Puisi senryu dikembangkan oleh seorang pujangga bernama Karai Senryuu,  seorang pejabat pemerintah di daerah Asakusa Edo (sekarang Tokyo), sebagai kepala desa di depan kuil Ryuhouzia, sebagai seorang hakim di Maekuzuke.  Karai Senryu tidak puas dengan haiku yang ada itu karena bersifat statis dan monoton. Karai keluar dari tradisi haiku itu. Tetapi Sakai tetap berpegang pada prinsif bentuk dasar haiku yakni  terdiri dari tiga baris, berpola 5-7-5 dan berjumlah 17 suku kata. Jenis senryu ini banyak pengikutnya di Jepang.
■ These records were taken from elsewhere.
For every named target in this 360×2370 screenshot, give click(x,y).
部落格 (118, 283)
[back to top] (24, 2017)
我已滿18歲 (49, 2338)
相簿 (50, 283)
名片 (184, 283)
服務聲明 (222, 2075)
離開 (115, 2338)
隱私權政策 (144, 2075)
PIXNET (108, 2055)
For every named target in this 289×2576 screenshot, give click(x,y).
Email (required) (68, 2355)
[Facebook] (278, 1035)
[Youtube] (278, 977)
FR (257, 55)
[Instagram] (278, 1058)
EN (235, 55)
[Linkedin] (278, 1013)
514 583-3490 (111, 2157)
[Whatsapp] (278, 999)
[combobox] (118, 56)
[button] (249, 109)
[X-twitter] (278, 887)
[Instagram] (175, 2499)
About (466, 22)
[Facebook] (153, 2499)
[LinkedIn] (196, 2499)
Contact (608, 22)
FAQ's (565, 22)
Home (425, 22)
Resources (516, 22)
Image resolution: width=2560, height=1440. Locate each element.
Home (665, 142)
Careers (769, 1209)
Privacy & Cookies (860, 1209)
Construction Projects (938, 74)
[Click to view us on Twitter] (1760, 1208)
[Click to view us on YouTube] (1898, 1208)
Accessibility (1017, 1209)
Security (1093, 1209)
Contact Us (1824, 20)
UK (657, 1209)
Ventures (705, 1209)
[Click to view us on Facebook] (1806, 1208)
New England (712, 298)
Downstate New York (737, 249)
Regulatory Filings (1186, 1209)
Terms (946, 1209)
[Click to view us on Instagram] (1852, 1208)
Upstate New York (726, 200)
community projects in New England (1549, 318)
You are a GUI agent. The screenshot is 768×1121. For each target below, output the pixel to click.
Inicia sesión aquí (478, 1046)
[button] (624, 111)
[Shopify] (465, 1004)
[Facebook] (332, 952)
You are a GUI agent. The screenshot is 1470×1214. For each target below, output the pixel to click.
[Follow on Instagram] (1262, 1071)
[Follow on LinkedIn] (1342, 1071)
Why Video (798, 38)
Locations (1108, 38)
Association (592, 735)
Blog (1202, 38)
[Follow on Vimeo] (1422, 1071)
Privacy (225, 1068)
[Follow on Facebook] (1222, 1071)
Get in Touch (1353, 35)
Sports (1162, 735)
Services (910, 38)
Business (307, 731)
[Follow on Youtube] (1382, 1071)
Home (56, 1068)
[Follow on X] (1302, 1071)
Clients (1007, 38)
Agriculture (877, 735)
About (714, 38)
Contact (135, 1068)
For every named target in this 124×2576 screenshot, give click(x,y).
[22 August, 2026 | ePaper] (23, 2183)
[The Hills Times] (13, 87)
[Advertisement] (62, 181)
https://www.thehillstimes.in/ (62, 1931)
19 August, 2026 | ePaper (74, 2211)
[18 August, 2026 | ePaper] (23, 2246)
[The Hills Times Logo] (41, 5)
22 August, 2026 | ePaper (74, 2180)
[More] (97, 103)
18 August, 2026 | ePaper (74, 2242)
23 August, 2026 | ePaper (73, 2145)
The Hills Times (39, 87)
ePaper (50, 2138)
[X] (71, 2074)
Haiku yang tumbuh ratusan tahun itu, terjadi pergolakan  yakni adanya  perkembangan  zaman. Muncul seorang haikus bernama Masaoka Shiki (1867-1902) yang merupakan seorang pembaharu yang merevolusionerkan haiku Jepang menjadi haiku modern. Menurut Shiki, haiku harus dibebaskan dari formalisme dan seni yang dibuat-buat.

Kalau kita menelusuri sejarah perkembangan haiku di Jepang maka  Masaoka Shiki sama-sama pembaharu haiku dengan Karai Senryu. Bedanya Masaoka Shiki lebih ekstrim.  Itu pun karya-kaya dari Masaoka Shiki dikataka orang jenis senryu.

Bagaimana haiku yang menyebar ke seantero dunia  ?  Kalau haiku di Negara lain seperti Amerika, Rusia, Italia, Pilipina, Inggris dll.tentu menyesuaikan dengan struktur dan gramatika dari Negara tersebut. Tak ketinggalan juga Indonesia.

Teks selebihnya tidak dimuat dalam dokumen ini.